Accordingly, many Sephardim dramatize our departure from Mitzrayim by acting it out, but not all Sephardim do it the same way. Rabbi Shlomo Zafrani (Rav of Khal Bnei Torah, a Syrian shul in Lakewood) says he performs Yachatz by breaking the middle matzah in the shape of  a vav (the bigger piece) and dalet (the smaller piece), a practice that is in accordance with Kabbalah. He then wraps the afikoman (the bigger piece) in a cloth, places it on his shoulder and recites “Misha’arotam tzerurot… — Their leftovers bound up in their garments upon their shoulders, the Bnei Yisrael did according to the word of Moshe.” (Shemos 12:34-5) Following this, there is an exchange with each individual participant at the seder: Minwen jaiye? — Where is he coming from? (Mitzrayim). Lawen rayech? — Where is he going to? (Yerushalayim). and Ishu zawadatak? — What provisions is he carrying? (matzah and maror). The afikoman is then handed to each participant, and the “ceremony” is repeated.

Several variations of this popular scenario exist, and these include: (1) when it occurs: before the Seder begins, after Yachatz, in the middle or at the end of reciting “Ha Lachma Anya” (2) who performs it: the leader, every participant or a child (3) how the afikoman is wrapped and held: in a napkin or a bag, held on the right shoulder or thrown over the shoulder. Not everyone asks the third question about provisions, and some of those who do, answer “matzah,” do not include Maror.

It is generally assumed Ashkenazim do not conduct this reenactment, but Mrs. Esther Weiss* from Flatbush relates that her late Hungarian father always did so. She took it for granted that he was “borrowing” the custom from others to gain the attention of the children. Years later, she learned that in Hungary, the leader of the Seder would wrap the afikoman in a scarf, stand up and say to his children, “Gei mir, gei mir,(Let’s go, let’s go)”. Jews in Southern Germany did something similar, cited by Harav Asher Lunel in his Sefer Haminhagot written in 1210, long before documented accounts of the custom taking place elsewhere.

Why are you wearing such elaborate clothing?

Shortly after their marriage, Ashkenazi Mrs. Rivka Rybakov* was more than a little surprised when her Bukharian husband — a talmid of Brisk and Lakewood — donned a gold-embroidered joma (caftan) for the Seder. These garments denote the royal status we have on Pesach night and are also worn on other special occasions, such as family weddings. Women may wear jomas at the Seder too, but Rivka is not ready to give it a try!
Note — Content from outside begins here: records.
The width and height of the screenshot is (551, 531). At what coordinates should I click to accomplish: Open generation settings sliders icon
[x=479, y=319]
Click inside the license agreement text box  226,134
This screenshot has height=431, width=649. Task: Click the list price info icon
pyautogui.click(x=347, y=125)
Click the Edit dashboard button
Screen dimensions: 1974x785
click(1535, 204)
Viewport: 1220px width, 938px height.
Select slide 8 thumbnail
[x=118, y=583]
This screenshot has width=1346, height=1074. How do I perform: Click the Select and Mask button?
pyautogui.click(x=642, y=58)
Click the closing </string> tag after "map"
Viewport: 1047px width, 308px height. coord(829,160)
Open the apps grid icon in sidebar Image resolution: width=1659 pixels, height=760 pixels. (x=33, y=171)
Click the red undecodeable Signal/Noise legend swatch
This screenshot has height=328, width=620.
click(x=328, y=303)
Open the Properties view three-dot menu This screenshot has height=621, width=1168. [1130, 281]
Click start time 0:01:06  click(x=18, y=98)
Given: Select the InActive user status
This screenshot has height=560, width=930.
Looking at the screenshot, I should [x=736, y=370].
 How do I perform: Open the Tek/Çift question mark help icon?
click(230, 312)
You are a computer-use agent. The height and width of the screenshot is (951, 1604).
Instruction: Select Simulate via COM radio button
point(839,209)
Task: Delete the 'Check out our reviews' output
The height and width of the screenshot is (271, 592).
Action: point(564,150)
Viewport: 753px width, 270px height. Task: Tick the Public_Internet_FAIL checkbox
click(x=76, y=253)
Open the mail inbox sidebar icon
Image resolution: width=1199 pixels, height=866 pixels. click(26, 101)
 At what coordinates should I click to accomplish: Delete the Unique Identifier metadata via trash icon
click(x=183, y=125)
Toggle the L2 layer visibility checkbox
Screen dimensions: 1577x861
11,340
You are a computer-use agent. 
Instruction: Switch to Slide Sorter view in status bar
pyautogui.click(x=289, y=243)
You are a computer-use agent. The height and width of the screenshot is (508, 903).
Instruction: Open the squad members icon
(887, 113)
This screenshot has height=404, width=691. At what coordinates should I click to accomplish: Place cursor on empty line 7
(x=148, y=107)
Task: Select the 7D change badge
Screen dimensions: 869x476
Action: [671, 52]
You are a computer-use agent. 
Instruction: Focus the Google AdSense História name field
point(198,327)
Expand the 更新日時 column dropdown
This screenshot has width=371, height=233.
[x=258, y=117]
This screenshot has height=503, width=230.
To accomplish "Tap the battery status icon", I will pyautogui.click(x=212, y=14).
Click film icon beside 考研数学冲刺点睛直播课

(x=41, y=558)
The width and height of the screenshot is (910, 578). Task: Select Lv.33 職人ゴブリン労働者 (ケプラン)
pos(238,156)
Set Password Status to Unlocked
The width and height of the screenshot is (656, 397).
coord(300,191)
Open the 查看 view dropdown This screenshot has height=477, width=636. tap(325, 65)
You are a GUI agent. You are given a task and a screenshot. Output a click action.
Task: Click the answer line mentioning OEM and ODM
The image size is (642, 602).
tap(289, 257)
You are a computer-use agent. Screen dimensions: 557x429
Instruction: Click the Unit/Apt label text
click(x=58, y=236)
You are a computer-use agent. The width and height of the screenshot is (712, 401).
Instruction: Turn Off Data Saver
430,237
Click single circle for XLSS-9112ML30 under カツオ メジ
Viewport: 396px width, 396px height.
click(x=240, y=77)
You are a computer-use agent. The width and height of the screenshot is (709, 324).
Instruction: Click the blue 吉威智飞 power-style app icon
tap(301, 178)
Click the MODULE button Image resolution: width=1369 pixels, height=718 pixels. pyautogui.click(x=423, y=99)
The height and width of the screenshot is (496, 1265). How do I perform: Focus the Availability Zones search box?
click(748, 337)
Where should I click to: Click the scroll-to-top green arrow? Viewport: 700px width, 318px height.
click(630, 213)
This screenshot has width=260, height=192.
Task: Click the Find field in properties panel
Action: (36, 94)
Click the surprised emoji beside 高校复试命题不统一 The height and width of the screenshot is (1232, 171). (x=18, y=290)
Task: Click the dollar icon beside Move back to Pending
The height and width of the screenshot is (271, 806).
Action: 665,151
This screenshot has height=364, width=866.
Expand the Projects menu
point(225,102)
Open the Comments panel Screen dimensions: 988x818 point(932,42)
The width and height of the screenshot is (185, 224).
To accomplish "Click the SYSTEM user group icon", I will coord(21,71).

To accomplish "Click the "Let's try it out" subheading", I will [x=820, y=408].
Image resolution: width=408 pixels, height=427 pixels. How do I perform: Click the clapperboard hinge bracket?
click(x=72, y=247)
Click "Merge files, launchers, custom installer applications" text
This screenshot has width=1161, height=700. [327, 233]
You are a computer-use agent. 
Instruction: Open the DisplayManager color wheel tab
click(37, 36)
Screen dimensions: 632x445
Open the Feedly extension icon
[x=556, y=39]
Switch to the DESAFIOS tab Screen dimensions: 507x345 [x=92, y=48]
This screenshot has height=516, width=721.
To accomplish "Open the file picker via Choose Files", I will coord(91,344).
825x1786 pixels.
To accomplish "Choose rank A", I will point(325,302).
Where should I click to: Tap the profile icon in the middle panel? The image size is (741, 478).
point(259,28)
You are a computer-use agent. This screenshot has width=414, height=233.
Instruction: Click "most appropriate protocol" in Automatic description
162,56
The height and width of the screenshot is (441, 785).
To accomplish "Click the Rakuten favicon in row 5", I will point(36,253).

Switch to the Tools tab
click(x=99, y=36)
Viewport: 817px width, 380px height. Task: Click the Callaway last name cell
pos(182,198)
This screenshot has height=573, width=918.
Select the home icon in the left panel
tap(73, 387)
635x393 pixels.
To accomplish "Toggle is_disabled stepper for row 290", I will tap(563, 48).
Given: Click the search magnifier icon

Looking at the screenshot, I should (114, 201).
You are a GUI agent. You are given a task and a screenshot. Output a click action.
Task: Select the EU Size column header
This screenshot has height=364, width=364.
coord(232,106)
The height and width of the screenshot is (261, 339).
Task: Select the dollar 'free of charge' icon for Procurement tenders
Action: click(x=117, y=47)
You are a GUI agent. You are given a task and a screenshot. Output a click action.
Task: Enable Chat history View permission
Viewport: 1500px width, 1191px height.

Robe wearing is not unique to Bukharians. Iranian-born Jackson resident Mrs. Daria Hakimi* notes that the diverse robes her Persian family wears at the Seder aren’t elegant like the joma but convey a sense of excitement and adventure to her children and (most importantly), “keep them awake.”

Teimani Jews also wear traditional robes and turbans, although some wear white caftans. White clothing, as is well known, is the custom of most Ashkenazim. Although many say the kittel (a garment associated with death) worn at the Seder is meant to instill humility as we recline, there are those who point to its connections with the Kohen Gadol who entered the Kadosh HaKodashim on Yom Kippur. On Pesach night, each Jew who celebrates the sacred Seder is like the Kohen Gadol performing the most holy service on the holiest day of the year.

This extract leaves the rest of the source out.